Discovery of new dual targeting chimeric inhibitors of PTR1- DHFR from trypanosomatidic parasites
Projects
Discovery of new dual targeting chimeric inhibitors of PTR1- DHFR from trypanosomatidic parasites
European Lead Factory-Lygature
Period: 2022- 2023 experiments finalized
Status: 2024 follow-up - ongoing
Participants: MPCosti, (Unimore) Sheraz Gul (Fraunofher-Hamburg), Anabela Cordeiro (I3S, Porto), C. Pozzi, University of Siena
Pteridine reductase (PTR1) is a well-known target in antiparasitic drug discovery emerged from drug resistance studies in Leishmania infantum parasite [1]. As one of the important enzyme in the folate metabolic pathway, it is present only in the Trypanosmatidic parasites therefore it is considered a specie-specific drug target. Medicinal chemistry approaches considered the parasitic dihydrofolate reductase (DHFR) enzyme as an optimal partner for PTR1 to achieve an efficient antiparasitic activity. Combination of inhibitors targeting the two enzymes or single inhibitor with dual inhibition activity of the same were considered the best strategy to follow (ref). However, the mechanistic basis of the combined inhibition is still unclear because the interplay PTR1-DHFR using the same substrate, dihydrofolic acid (DHF) is not an obvious event. As a change of paradigm, we proposed to identify PTR1 inhibitors inactive towards the parasitic DHFR to be used as a drug/probe for deeper molecular studies or novel drug discovery program. We started a collaborative project with the European Lead Factory (ELF) supported by Innovative Medicine Initiative (IMI) with the aim to develop on target high throughput screening discovery of low nanomolar, Leishmania infantum PTR1 inhibitors showing 103-104 selectivity index against DHFR. The programme was performed following the ELF development track by including a progressive assays/molecular properties/full profile testing and validation and final re-synthesis of the selected hits. We successfully obtained the compounds with the expected profile.

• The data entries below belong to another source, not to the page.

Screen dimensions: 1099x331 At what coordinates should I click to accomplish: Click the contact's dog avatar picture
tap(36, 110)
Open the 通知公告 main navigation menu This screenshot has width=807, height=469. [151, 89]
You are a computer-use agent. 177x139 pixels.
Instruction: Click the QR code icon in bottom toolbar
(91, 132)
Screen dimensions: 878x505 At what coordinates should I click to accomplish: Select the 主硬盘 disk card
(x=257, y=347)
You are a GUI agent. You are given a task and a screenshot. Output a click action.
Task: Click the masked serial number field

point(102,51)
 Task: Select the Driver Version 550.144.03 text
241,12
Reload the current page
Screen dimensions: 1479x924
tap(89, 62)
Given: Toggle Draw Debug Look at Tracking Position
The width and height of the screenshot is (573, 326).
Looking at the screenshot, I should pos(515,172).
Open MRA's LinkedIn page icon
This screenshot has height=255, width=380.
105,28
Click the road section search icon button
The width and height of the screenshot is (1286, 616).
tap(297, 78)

The best compounds are under evaluation for their antiparasitic activity. X-ray crystal structures have been obtained and new medicinal chemistry programs are under development.

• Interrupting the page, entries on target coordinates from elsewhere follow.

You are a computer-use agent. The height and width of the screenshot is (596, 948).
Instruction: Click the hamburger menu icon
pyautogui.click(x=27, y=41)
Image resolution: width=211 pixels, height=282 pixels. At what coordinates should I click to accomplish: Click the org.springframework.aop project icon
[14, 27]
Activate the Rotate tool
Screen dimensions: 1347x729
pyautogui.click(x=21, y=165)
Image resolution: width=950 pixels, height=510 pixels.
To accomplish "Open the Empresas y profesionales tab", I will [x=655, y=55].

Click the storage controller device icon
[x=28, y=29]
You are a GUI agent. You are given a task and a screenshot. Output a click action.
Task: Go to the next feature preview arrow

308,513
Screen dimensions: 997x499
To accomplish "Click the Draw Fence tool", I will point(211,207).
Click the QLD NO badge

References [1] Discovery of potent pteridine reductase inhibitors to guide antiparasite drug development. A Cavazzuti et al. PNAS 2008, 1448. [2]. Enhancement of Benzothiazoles as Pteridine Reductase-1 Inhibitors for the Treatment of Trypanosomatidic Infections. P. Linciano et al. Journal of Medicinal Chemistry 2019 62, 3989. [3]. The European lead factory—an experiment in collaborative drug discovery Hugh Laverty et al. Journal of medicines development sciences 2015, 1, 20.